Bruce Gary toured and recorded with Cream bassist Jack Bruce as a member of the Jack Bruce and Mick Taylor Band. At that time Gary, along with Bruce, met Bob Marley in Jamaica, and jammed with him over a two-day period, a “music lesson” in which Marley helped Gary learn some vital reggae music techniques. Later, he visited a dying Marley at Sloan Kettering Hospital in New York. In 2003 Gary played drums on Jack Bruce’s album, Live at the Manchester Free Trade Hall.
He was the drummer on several tracks of John Hiatt’s Slug Line album, produced by music industry veteran Denny Bruce, who also hired Gary for his album with guitarist Albert Lee, Hiding. In 1977, Bruce Gary produced the debut Vox Humana EP. In the 1990s he provided a tambourine overdub on the movie score for George Harrison’s Shanghai Surprise soundtrack album.
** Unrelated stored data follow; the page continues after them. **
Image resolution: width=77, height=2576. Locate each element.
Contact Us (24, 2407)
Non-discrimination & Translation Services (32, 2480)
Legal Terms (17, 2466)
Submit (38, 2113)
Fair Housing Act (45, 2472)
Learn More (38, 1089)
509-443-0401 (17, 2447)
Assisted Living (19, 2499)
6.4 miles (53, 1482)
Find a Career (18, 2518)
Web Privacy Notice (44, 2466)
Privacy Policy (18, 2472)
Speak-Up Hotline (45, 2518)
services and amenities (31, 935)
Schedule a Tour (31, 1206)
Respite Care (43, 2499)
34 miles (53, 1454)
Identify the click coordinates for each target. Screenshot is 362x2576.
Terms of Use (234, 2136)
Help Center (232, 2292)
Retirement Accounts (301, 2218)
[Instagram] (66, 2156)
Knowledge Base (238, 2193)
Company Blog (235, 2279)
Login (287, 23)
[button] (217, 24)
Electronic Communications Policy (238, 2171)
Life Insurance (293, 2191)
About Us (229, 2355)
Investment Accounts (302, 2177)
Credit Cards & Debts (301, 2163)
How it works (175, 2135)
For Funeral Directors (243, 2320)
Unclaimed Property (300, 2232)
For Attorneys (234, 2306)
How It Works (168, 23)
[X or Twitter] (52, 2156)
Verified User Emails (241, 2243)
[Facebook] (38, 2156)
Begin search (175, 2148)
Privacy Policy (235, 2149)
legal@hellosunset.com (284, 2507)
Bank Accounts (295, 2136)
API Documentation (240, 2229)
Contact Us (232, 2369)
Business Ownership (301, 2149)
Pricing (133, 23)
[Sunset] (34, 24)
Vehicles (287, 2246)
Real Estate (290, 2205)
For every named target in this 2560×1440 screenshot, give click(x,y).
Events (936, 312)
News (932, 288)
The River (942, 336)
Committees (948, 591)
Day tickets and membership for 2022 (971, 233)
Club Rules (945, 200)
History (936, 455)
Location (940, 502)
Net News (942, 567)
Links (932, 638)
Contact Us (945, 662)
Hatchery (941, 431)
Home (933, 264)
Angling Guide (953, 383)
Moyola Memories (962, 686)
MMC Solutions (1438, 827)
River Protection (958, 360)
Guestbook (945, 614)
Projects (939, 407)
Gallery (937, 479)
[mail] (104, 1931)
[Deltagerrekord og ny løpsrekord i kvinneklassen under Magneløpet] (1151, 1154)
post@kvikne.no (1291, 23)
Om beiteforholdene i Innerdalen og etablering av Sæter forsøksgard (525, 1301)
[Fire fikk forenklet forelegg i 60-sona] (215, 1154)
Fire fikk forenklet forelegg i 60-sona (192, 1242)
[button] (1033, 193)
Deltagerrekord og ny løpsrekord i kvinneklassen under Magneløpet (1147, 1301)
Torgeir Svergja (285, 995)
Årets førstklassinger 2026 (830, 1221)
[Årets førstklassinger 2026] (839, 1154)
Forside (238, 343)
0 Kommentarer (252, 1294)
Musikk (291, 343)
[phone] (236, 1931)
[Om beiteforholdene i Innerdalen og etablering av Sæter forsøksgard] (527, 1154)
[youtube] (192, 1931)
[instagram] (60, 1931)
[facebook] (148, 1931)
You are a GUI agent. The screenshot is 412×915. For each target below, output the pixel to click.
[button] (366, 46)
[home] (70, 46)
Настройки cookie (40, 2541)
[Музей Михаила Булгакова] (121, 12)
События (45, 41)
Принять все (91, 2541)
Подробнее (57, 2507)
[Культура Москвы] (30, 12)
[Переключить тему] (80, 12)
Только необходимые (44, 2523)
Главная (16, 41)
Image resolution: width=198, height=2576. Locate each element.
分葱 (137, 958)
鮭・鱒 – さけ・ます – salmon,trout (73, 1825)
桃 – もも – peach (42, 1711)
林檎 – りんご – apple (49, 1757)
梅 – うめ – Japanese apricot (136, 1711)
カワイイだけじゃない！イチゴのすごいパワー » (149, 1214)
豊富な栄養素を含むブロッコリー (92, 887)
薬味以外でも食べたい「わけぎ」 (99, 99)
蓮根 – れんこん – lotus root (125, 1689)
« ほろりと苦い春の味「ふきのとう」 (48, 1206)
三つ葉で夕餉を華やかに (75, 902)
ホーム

He is also heard along with Jim Keltner on the historic but unreleased Record Plant recording session, Too Many Cooks, featuring John Lennon, Mick Jagger, and Jack Bruce, engineered by longtime Bruce Gary friend and confidant Jimmy Robinson, who later would record Bruce in numerous recording sessions, including a musical teaming with his childhood friend Randy California, of Spirit fame.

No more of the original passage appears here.